Internacional

Profissional de saúde norte-americano com teste positivo de ébola

Um profissional de saúde, que tratou de um homem que morreu de ébola nos Estados Unidos, teve um resultado positivo num teste preliminar do vírus, informou hoje o Departamento de Serviços Médicos do Texas.

Este poderá ser o segundo caso de ébola diagnosticado em território norte-americano.

"Nós sabíamos que um segundo caso poderia ser realidade e estávamo-nos a preparar para esta possibilidade", disse o médico David Lakey, comissário do Departamento de Serviços Médicos do Texas, citado pela agência noticiosa AFP.

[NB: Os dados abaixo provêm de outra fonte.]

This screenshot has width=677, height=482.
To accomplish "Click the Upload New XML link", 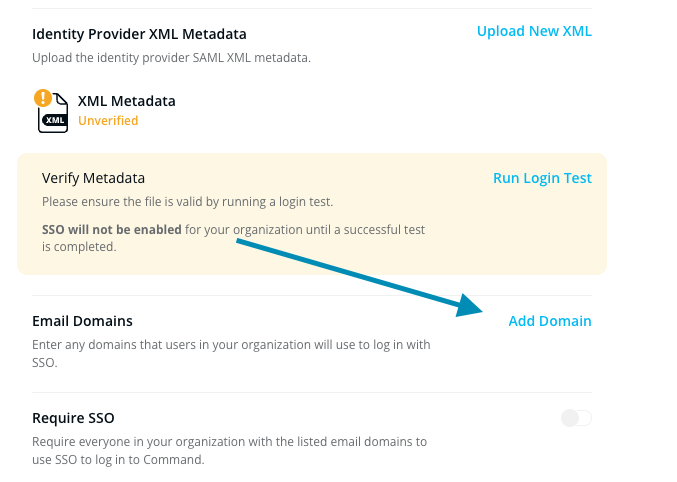I will 534,31.
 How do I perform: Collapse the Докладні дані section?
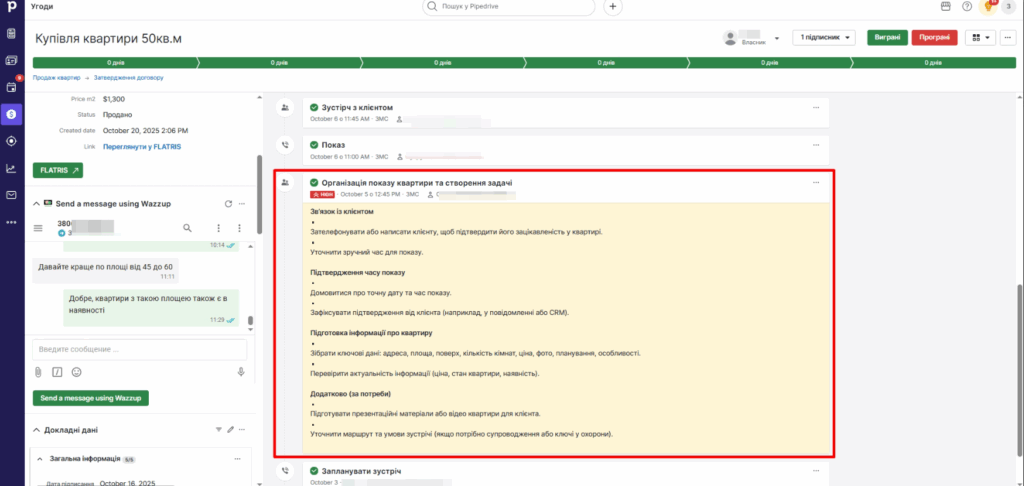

"Estamos a ampliar a nossa equipa em Dallas e a trabalhar com extrema diligência para evitar a propagação" da doença, acrescentou.

O profissional de saúde relatou que teve uma febre baixa na quinta-feira à noite e foi isolado, situação que levou à realização de testes, refere um comunicado dos serviços de saúde do Texas.

O paciente não foi identificado e a forma do seu contágio também não foi divulgada.

"As autoridades de saúde já entrevistaram o paciente e estão a identificar os contactos e possíveis exposições. As pessoas que tiveram contacto com o profissional depois dos sintomas surgirem serão monitoradas com base na natureza das suas interacções e o potencial a que foram expostas ao vírus", referiu ainda o comunicado.

O profissional de saúde é do Texas Health Presbyterian Hospital de Dallas, centro hospitalar onde que estava internado Thomas Eric Duncan, o liberiano que contraiu ébola e morreu na quarta-feira.

O número de mortos devido ao surto epidémico de ébola surgido na África Ocidental no final do ano passado ultrapassou os 4.000, segundo o mais recente balanço da Organização Mundial de Saúde (OMS), divulgado na sexta-feira em Genebra.

De acordo com os últimos dados da agência especializada das Nações Unidas, que datam de 08 de Outubro, registaram-se, no total, 8.399 casos em sete países, de que resultaram 4.033 mortes.

Os sete países afectados foram divididos em dois grupos pela OMS, sendo o primeiro constituído pela Guiné-Conacri, a Libéria e a Serra Leoa -- os três países mais atingidos -- e o segundo pela Nigéria, o Senegal, a Espanha e os Estados Unidos.